• _Records shown_:
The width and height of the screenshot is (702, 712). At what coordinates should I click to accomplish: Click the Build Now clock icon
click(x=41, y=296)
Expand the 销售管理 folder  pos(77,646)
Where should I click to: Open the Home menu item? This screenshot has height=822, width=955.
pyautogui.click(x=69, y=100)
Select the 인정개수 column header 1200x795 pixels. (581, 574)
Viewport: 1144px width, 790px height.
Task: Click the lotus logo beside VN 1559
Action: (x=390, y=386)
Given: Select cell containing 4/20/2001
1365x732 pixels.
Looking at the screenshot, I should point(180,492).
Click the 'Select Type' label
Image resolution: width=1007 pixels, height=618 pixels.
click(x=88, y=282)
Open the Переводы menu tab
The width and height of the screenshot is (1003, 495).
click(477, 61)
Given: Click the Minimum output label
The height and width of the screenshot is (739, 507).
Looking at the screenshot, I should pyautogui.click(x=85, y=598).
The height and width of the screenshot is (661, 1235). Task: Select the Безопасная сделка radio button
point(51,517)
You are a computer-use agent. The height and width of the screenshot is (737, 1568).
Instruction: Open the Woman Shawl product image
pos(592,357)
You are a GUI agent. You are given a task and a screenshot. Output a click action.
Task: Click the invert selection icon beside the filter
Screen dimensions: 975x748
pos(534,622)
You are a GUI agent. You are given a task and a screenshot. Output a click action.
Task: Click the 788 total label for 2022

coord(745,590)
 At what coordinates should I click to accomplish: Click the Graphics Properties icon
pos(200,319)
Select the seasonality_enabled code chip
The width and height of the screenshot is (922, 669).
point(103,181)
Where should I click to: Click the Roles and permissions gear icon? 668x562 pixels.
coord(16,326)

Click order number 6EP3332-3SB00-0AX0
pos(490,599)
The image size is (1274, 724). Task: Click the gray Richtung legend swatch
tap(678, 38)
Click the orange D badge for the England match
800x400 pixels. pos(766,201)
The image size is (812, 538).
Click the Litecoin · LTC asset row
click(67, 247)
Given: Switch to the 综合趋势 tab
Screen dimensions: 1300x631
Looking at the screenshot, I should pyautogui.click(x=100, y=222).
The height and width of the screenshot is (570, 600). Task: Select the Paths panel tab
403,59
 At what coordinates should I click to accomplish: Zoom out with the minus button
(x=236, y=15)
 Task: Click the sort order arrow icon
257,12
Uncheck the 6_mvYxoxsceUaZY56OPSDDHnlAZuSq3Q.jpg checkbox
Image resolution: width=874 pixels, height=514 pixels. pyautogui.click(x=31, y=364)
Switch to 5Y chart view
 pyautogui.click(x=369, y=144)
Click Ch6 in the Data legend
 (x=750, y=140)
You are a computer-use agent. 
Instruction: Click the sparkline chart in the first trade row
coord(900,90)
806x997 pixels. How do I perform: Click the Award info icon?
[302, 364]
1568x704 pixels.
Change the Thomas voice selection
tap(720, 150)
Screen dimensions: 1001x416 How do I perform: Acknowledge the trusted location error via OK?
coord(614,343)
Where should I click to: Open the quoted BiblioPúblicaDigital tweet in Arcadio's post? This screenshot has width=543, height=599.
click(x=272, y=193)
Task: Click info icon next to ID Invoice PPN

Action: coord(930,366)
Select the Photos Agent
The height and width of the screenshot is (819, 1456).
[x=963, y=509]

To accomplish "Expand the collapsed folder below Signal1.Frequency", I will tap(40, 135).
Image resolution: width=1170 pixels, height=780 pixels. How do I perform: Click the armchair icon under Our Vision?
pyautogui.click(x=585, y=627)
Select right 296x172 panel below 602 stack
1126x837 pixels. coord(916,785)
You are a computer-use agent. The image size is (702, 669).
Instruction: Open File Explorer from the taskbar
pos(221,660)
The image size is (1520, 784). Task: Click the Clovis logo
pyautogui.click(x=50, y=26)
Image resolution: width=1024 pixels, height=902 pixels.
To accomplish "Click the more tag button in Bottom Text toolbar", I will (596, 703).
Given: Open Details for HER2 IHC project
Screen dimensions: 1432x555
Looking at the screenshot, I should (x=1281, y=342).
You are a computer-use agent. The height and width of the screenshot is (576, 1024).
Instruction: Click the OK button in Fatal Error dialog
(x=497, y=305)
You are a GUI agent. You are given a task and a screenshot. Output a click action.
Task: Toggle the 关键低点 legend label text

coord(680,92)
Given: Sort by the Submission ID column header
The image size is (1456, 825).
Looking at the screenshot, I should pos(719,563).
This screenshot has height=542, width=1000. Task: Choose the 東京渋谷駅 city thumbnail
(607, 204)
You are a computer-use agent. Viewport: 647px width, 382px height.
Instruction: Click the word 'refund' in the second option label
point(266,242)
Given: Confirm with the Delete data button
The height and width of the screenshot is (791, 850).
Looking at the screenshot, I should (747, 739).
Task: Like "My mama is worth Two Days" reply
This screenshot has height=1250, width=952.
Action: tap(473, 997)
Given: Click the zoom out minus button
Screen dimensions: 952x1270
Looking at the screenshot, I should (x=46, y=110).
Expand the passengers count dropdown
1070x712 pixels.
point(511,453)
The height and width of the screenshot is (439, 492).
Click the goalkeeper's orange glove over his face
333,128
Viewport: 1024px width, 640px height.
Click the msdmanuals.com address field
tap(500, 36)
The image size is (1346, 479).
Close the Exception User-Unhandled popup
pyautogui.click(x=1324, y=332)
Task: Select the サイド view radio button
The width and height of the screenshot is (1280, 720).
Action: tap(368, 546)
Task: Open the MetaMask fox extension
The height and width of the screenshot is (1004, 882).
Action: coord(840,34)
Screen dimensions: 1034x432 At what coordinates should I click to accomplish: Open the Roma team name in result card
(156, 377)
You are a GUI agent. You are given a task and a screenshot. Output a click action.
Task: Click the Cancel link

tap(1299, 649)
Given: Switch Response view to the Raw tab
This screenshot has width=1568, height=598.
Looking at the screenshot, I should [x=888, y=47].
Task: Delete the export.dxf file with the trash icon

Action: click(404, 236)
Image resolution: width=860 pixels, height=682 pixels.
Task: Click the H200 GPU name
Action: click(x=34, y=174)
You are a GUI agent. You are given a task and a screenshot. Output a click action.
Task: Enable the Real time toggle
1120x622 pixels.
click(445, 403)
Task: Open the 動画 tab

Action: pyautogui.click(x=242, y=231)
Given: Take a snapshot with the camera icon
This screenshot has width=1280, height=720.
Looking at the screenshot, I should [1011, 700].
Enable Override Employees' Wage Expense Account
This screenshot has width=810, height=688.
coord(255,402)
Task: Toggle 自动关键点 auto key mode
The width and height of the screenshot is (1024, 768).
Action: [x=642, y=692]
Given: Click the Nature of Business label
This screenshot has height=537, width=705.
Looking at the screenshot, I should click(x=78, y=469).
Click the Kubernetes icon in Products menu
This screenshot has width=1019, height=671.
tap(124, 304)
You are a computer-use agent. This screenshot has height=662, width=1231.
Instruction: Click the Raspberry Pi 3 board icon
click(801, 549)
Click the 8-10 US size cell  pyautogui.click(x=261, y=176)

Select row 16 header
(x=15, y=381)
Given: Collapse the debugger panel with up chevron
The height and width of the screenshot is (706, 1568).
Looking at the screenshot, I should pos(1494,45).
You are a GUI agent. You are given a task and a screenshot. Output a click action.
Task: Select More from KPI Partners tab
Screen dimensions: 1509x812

• _Required work_:
Return every record, word for word.

• _Result for this exercise_:
The width and height of the screenshot is (702, 712). At what coordinates should I click to accomplish: Click the Build Now clock icon
click(x=41, y=296)
Expand the 销售管理 folder  pos(77,646)
Where should I click to: Open the Home menu item? This screenshot has height=822, width=955.
pyautogui.click(x=69, y=100)
Select the 인정개수 column header 1200x795 pixels. (581, 574)
Viewport: 1144px width, 790px height.
Task: Click the lotus logo beside VN 1559
Action: (x=390, y=386)
Given: Select cell containing 4/20/2001
1365x732 pixels.
Looking at the screenshot, I should point(180,492).
Click the 'Select Type' label
Image resolution: width=1007 pixels, height=618 pixels.
click(x=88, y=282)
Open the Переводы menu tab
The width and height of the screenshot is (1003, 495).
click(477, 61)
Given: Click the Minimum output label
The height and width of the screenshot is (739, 507).
Looking at the screenshot, I should pyautogui.click(x=85, y=598).
The height and width of the screenshot is (661, 1235). Task: Select the Безопасная сделка radio button
point(51,517)
You are a computer-use agent. The height and width of the screenshot is (737, 1568).
Instruction: Open the Woman Shawl product image
pos(592,357)
You are a GUI agent. You are given a task and a screenshot. Output a click action.
Task: Click the invert selection icon beside the filter
Screen dimensions: 975x748
pos(534,622)
You are a GUI agent. You are given a task and a screenshot. Output a click action.
Task: Click the 788 total label for 2022

coord(745,590)
 At what coordinates should I click to accomplish: Click the Graphics Properties icon
pos(200,319)
Select the seasonality_enabled code chip
The width and height of the screenshot is (922, 669).
point(103,181)
Where should I click to: Click the Roles and permissions gear icon? 668x562 pixels.
coord(16,326)

Click order number 6EP3332-3SB00-0AX0
pos(490,599)
The image size is (1274, 724). Task: Click the gray Richtung legend swatch
tap(678, 38)
Click the orange D badge for the England match
800x400 pixels. pos(766,201)
The image size is (812, 538).
Click the Litecoin · LTC asset row
click(67, 247)
Given: Switch to the 综合趋势 tab
Screen dimensions: 1300x631
Looking at the screenshot, I should pyautogui.click(x=100, y=222).
The height and width of the screenshot is (570, 600). Task: Select the Paths panel tab
403,59
 At what coordinates should I click to accomplish: Zoom out with the minus button
(x=236, y=15)
 Task: Click the sort order arrow icon
257,12
Uncheck the 6_mvYxoxsceUaZY56OPSDDHnlAZuSq3Q.jpg checkbox
Image resolution: width=874 pixels, height=514 pixels. pyautogui.click(x=31, y=364)
Switch to 5Y chart view
 pyautogui.click(x=369, y=144)
Click Ch6 in the Data legend
 (x=750, y=140)
You are a computer-use agent. 
Instruction: Click the sparkline chart in the first trade row
coord(900,90)
806x997 pixels. How do I perform: Click the Award info icon?
[302, 364]
1568x704 pixels.
Change the Thomas voice selection
tap(720, 150)
Screen dimensions: 1001x416 How do I perform: Acknowledge the trusted location error via OK?
coord(614,343)
Where should I click to: Open the quoted BiblioPúblicaDigital tweet in Arcadio's post? This screenshot has width=543, height=599.
click(x=272, y=193)
Task: Click info icon next to ID Invoice PPN

Action: coord(930,366)
Select the Photos Agent
The height and width of the screenshot is (819, 1456).
[x=963, y=509]

To accomplish "Expand the collapsed folder below Signal1.Frequency", I will tap(40, 135).
Image resolution: width=1170 pixels, height=780 pixels. How do I perform: Click the armchair icon under Our Vision?
pyautogui.click(x=585, y=627)
Select right 296x172 panel below 602 stack
1126x837 pixels. coord(916,785)
You are a computer-use agent. The image size is (702, 669).
Instruction: Open File Explorer from the taskbar
pos(221,660)
The image size is (1520, 784). Task: Click the Clovis logo
pyautogui.click(x=50, y=26)
Image resolution: width=1024 pixels, height=902 pixels.
To accomplish "Click the more tag button in Bottom Text toolbar", I will (596, 703).
Given: Open Details for HER2 IHC project
Screen dimensions: 1432x555
Looking at the screenshot, I should (x=1281, y=342).
You are a computer-use agent. The height and width of the screenshot is (576, 1024).
Instruction: Click the OK button in Fatal Error dialog
(x=497, y=305)
You are a GUI agent. You are given a task and a screenshot. Output a click action.
Task: Toggle the 关键低点 legend label text

coord(680,92)
Given: Sort by the Submission ID column header
The image size is (1456, 825).
Looking at the screenshot, I should pos(719,563).
This screenshot has height=542, width=1000. Task: Choose the 東京渋谷駅 city thumbnail
(607, 204)
You are a computer-use agent. Viewport: 647px width, 382px height.
Instruction: Click the word 'refund' in the second option label
point(266,242)
Given: Confirm with the Delete data button
The height and width of the screenshot is (791, 850).
Looking at the screenshot, I should (747, 739).
Task: Like "My mama is worth Two Days" reply
This screenshot has height=1250, width=952.
Action: tap(473, 997)
Given: Click the zoom out minus button
Screen dimensions: 952x1270
Looking at the screenshot, I should (x=46, y=110).
Expand the passengers count dropdown
1070x712 pixels.
point(511,453)
The height and width of the screenshot is (439, 492).
Click the goalkeeper's orange glove over his face
333,128
Viewport: 1024px width, 640px height.
Click the msdmanuals.com address field
tap(500, 36)
The image size is (1346, 479).
Close the Exception User-Unhandled popup
pyautogui.click(x=1324, y=332)
Task: Select the サイド view radio button
The width and height of the screenshot is (1280, 720).
Action: tap(368, 546)
Task: Open the MetaMask fox extension
The height and width of the screenshot is (1004, 882).
Action: coord(840,34)
Screen dimensions: 1034x432 At what coordinates should I click to accomplish: Open the Roma team name in result card
(156, 377)
You are a GUI agent. You are given a task and a screenshot. Output a click action.
Task: Click the Cancel link

tap(1299, 649)
Given: Switch Response view to the Raw tab
This screenshot has width=1568, height=598.
Looking at the screenshot, I should [x=888, y=47].
Task: Delete the export.dxf file with the trash icon

Action: click(404, 236)
Image resolution: width=860 pixels, height=682 pixels.
Task: Click the H200 GPU name
Action: click(x=34, y=174)
You are a GUI agent. You are given a task and a screenshot. Output a click action.
Task: Enable the Real time toggle
1120x622 pixels.
click(445, 403)
Task: Open the 動画 tab

Action: pyautogui.click(x=242, y=231)
Given: Take a snapshot with the camera icon
This screenshot has width=1280, height=720.
Looking at the screenshot, I should [1011, 700].
Enable Override Employees' Wage Expense Account
This screenshot has width=810, height=688.
coord(255,402)
Task: Toggle 自动关键点 auto key mode
The width and height of the screenshot is (1024, 768).
Action: [x=642, y=692]
Given: Click the Nature of Business label
This screenshot has height=537, width=705.
Looking at the screenshot, I should click(x=78, y=469).
Click the Kubernetes icon in Products menu
This screenshot has width=1019, height=671.
tap(124, 304)
You are a computer-use agent. This screenshot has height=662, width=1231.
Instruction: Click the Raspberry Pi 3 board icon
click(801, 549)
Click the 8-10 US size cell  pyautogui.click(x=261, y=176)

Select row 16 header
(x=15, y=381)
Given: Collapse the debugger panel with up chevron
The height and width of the screenshot is (706, 1568).
Looking at the screenshot, I should pos(1494,45).
You are a GUI agent. You are given a task and a screenshot. Output a click action.
Task: Select More from KPI Partners tab
Screen dimensions: 1509x812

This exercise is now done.